- Wiersze danych
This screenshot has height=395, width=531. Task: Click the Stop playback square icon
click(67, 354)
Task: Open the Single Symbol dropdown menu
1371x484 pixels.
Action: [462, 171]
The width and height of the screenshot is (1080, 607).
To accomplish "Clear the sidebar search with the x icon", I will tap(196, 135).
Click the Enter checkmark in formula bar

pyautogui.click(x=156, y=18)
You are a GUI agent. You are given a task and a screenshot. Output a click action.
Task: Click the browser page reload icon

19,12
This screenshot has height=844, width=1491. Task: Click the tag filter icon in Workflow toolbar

- Zadanie
Przepisz bez żadnych zmian wiersze rekordów od wiersza zawierającego „You are a GUI” aż do ostatniego wiersza rekordów włącznie.

- Wynik zadania
You are a GUI agent. You are given a task and a screenshot. Output a click action.
Task: Click the browser page reload icon

19,12
This screenshot has height=844, width=1491. Task: Click the tag filter icon in Workflow toolbar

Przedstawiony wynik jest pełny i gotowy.